**DOCUMENT PASSAGE**
— start —
EXCERPT 1.
WINNIPEG REVIEW
The Town that Drowned by Riel Nason
Posted: December 12, 2011
Reviewed by Victor Enns (Excerpted)
Goose Lane Editions is gaining a reputation for spotting good writers early, such as Winnipeg’s own Joan Thomas and her prize-winning debut Reading by Lightning. The Town that Drowned is Riel Nason’s debut novel, though she has had short stories published in prestigious national literary journals such as The Malahat Review, Grain and the Dalhousie Review. This is an impressive first novel.
Nason’s most compelling accomplishment is the realization of the characters and the relationship of brother and sister, the eccentric Percy Carson, described as being “nine years, two months three and a half-days old. Believe me that’s what he’d say if you asked him,” and his sister Ruby, who is doing the describing. She looks after her younger brother, and their relationship, built on love, is refreshing and distinctly different than the sibling rivalries in other Canadian books this fall such as The Sisters Brothers (deWitt) and Infrared (Huston). The danger for Nason is sentimentalism, love in literature seeming to attract cheese like a mousetrap.
The novel could be categorized as historical fiction, if your idea of history includes the 1960s. The narrative is a fictionalized account of the decision of the government of New Brunswick to construct a damn on the St. John’s River flooding several communities, including the one imagined for this novel. The descriptions of the impact of the flooding on the town are aided by Nason’s own experiences growing up in that very real drama.
The story is straight forward. Ruby falls through the ice while skating and has a vision of her town completely underwater, which turns prophetic when the government of New Brunswick decides to damn the St. John’s River and “drown” the community. Ruby is ostracized for her vision and the peculiarities of her brother who shows some characteristics of OCD or autism; school is a hell of bullies for them both.
Ruby’s status as an outcast is cast out when her vision proves real and a stranger comes to town. The handsome teenage son of an antiques dealer who has come to pick the bones of the town falls for her, and takes her out. This relationship may remind readers of “My American Cousin” or their own summer romances. Surprised, the bullies are silenced and Ruby gains confidence.
The drama of the flooding is muted, the river an ominous menace with the water rising gradually to subsume the town. More interesting is how the residents of the community respond to this situation. There are opportunists, there are families setting their empty houses alight inviting everyone in town to the occasion, and at least one man who cannot bear the thought of relocation. Resignation is the most common response as it may have been with Manitoba Aboriginal communities swallowed up by the water unleashed by the Northern Flood Agreement, or more recently the flooding of Lake St. Martin First Nation.
— end —
**PROBLEMS TO WORK ON**
**a)** Could you repeat the review word for word, everything from "Nason’s most compelling" down to "like a mousetrap."?
**b)** Which literary journals does the review name as having published Riel Nason's short stories?

**DATASET CONTENT**
— start —
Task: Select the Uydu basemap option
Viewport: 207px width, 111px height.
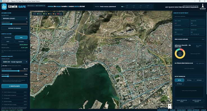Action: (21, 37)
— end —
**PROBLEM SOLUTIONS**
**a)**
Nason’s most compelling accomplishment is the realization of the characters and the relationship of brother and sister, the eccentric Percy Carson, described as being “nine years, two months three and a half-days old. Believe me that’s what he’d say if you asked him,” and his sister Ruby, who is doing the describing. She looks after her younger brother, and their relationship, built on love, is refreshing and distinctly different than the sibling rivalries in other Canadian books this fall such as The Sisters Brothers (deWitt) and Infrared (Huston). The danger for Nason is sentimentalism, love in literature seeming to attract cheese like a mousetrap.

**b)** The Malahat Review, Grain, and the Dalhousie Review